╭─ SELECTION

109 S.W.2d 36 | Ky. Ct. App. | 1937
Reversing.
Appellee recovered of Forrest Sanders and his father, Grant Sanders, a judgment for $650 for injuries inflicted upon him about 11:30 p. m. Saturday, January 11, 1936, in a collision with a truck owned by Grant *100 Sanders and driven by Forrest Sanders. Grant Sanders alone has superseded this judgment and appealed.
The plaintiff, after alleging negligent operation of this truck by Forrest Sanders and his injuries as a result thereof, had alleged this in his petition as amended and filed on March 17, 1936:
"Plaintiff further states that the defendant, Forrest Sanders, * * * was a careless, reckless and incompetent driver, who frequently became intoxicated while driving said truck, and at the time of said accident he was intoxicated, reckless and incompetent, and the defendant, Grant Sanders, knew or by the exercise of ordinary care could have known that his said son was a careless, intoxicated, reckless and incompetent driver, and he negligently permitted his said son to drive said truck on the occasion complained of."
Defendants for answer categorically denied the petition and amended petition and pleaded contributory negligence which was by consent controverted of record.
The court in its instruction submitted this question by the following instruction:
"2. If you believe from the evidence in this case that Forrest Sanders was negligent as set out in instruction No. 1 and that he was at the time of such accident intoxicated and as a direct result of his being intoxicated, if you believe from the evidence that he was, such truck was caused to collide with the car of plaintiff, Lakes, and you further believe from the evidence that the defendant Grant Sanders at the time he permitted his son to use such truck knew, or was possessed of knowledge of such facts as that in the exercise of ordinary prudence he could have known, that Forrest Sanders was so given to the use of intoxicating liquors while driving the truck as to make it unsafe for him to operate the truck, then you will find for the plaintiff against the defendant Grant Sanders; and unless you so believe, you will find for defendant, Grant Sanders."
The verdict was unanimous and against both defendants.
"Q. How long had he been doing this? A. A few years, I don't know how long. He takes his dram along.
"Q. How long have you known it? A. Two or three, three or four years, I reckon.
"Q. How frequently in the last year, had you seen him when he was drinking? A. I don't know, I haven't seen him drunk, I's seen him have a dram or so.
"Q. About how frequently? A. I couldn't tell you. Maybe several months between times. Maybe three or four months."

╰─

## [REQUEST 1]
In the court opinion, what was the amount of the judgment that appellee recovered?
The court opinion above has no connection to the records that come after it.

╭─ DATA

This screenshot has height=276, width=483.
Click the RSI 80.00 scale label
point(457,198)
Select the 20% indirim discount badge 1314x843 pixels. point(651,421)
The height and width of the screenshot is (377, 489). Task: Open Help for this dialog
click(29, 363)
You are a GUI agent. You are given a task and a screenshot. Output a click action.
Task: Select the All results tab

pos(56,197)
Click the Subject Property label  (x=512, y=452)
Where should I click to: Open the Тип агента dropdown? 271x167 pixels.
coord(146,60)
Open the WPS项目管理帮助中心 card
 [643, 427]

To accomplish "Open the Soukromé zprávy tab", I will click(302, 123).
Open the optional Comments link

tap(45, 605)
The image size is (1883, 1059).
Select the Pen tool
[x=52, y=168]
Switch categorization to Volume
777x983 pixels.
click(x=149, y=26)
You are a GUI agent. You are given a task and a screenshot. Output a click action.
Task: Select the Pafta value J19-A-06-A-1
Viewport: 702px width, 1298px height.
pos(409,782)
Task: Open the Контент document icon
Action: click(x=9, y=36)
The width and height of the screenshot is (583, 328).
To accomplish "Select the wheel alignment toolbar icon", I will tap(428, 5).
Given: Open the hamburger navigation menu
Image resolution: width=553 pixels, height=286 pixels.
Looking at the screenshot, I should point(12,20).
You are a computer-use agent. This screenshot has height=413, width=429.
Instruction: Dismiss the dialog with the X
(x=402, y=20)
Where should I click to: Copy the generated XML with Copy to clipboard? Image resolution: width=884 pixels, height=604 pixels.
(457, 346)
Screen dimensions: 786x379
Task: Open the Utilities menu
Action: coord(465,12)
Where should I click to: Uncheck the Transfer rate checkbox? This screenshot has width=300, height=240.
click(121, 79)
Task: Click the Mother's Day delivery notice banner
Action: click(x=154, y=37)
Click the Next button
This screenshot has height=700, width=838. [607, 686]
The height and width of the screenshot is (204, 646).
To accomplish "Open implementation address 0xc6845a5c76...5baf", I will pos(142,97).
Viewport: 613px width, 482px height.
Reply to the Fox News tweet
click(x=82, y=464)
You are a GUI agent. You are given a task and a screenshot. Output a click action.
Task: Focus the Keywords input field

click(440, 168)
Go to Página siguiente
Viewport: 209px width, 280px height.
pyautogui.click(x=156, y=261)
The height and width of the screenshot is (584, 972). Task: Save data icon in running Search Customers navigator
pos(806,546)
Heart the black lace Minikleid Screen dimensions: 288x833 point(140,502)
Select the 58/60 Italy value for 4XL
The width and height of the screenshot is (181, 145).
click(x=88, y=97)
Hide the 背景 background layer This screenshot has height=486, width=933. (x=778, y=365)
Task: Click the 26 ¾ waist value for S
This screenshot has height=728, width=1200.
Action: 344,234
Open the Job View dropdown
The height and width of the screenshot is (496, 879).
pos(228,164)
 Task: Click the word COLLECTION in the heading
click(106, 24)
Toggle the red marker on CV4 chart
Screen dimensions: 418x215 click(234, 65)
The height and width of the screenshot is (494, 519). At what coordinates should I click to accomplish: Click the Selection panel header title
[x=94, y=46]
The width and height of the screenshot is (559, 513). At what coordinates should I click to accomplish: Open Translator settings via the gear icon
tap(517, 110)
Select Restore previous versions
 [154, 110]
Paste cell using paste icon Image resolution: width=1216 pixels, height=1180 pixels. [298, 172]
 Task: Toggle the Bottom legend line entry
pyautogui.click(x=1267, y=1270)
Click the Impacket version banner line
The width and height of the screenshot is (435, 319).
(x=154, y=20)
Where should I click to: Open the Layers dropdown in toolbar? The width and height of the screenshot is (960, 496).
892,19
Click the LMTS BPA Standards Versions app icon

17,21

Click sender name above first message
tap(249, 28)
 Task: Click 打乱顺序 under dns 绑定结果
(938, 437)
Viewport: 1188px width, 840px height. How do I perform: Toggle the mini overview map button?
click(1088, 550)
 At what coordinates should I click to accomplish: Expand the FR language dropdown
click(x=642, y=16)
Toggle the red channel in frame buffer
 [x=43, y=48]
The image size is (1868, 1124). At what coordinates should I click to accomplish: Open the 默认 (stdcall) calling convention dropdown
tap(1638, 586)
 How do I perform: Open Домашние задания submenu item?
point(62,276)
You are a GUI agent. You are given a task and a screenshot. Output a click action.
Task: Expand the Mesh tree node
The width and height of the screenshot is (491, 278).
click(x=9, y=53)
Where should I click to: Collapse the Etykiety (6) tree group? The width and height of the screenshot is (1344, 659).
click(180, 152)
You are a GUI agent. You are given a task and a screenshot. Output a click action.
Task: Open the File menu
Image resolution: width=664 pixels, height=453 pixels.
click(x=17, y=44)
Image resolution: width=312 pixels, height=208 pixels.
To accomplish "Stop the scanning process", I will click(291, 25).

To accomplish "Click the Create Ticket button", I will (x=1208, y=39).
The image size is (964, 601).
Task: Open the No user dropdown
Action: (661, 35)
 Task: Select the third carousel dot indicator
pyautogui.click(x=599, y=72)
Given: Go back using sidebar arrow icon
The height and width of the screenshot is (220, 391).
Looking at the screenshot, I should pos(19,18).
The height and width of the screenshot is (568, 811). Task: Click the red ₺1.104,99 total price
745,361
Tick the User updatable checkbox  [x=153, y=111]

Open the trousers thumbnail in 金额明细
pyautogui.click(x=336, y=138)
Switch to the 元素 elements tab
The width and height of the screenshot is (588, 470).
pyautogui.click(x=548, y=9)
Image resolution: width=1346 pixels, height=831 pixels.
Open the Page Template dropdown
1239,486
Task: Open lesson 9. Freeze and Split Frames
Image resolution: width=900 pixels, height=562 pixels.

╰─

## [REQUEST 2]
In the records, take the stretch from the line containing "You are a computer-use" through the line containing "[x=94, y=46]", and reproduce only those lines with "Dismiss" changed to "Close" and nothing else altered.

## [WRITTEN SOLUTION 1]
$650

## [WRITTEN SOLUTION 2]
You are a computer-use agent. This screenshot has height=413, width=429.
Instruction: Close the dialog with the X
(x=402, y=20)
Where should I click to: Copy the generated XML with Copy to clipboard? Image resolution: width=884 pixels, height=604 pixels.
(457, 346)
Screen dimensions: 786x379
Task: Open the Utilities menu
Action: coord(465,12)
Where should I click to: Uncheck the Transfer rate checkbox? This screenshot has width=300, height=240.
click(121, 79)
Task: Click the Mother's Day delivery notice banner
Action: click(x=154, y=37)
Click the Next button
This screenshot has height=700, width=838. [607, 686]
The height and width of the screenshot is (204, 646).
To accomplish "Open implementation address 0xc6845a5c76...5baf", I will pos(142,97).
Viewport: 613px width, 482px height.
Reply to the Fox News tweet
click(x=82, y=464)
You are a GUI agent. You are given a task and a screenshot. Output a click action.
Task: Focus the Keywords input field

click(440, 168)
Go to Página siguiente
Viewport: 209px width, 280px height.
pyautogui.click(x=156, y=261)
The height and width of the screenshot is (584, 972). Task: Save data icon in running Search Customers navigator
pos(806,546)
Heart the black lace Minikleid Screen dimensions: 288x833 point(140,502)
Select the 58/60 Italy value for 4XL
The width and height of the screenshot is (181, 145).
click(x=88, y=97)
Hide the 背景 background layer This screenshot has height=486, width=933. (x=778, y=365)
Task: Click the 26 ¾ waist value for S
This screenshot has height=728, width=1200.
Action: 344,234
Open the Job View dropdown
The height and width of the screenshot is (496, 879).
pos(228,164)
 Task: Click the word COLLECTION in the heading
click(106, 24)
Toggle the red marker on CV4 chart
Screen dimensions: 418x215 click(234, 65)
The height and width of the screenshot is (494, 519). At what coordinates should I click to accomplish: Click the Selection panel header title
[x=94, y=46]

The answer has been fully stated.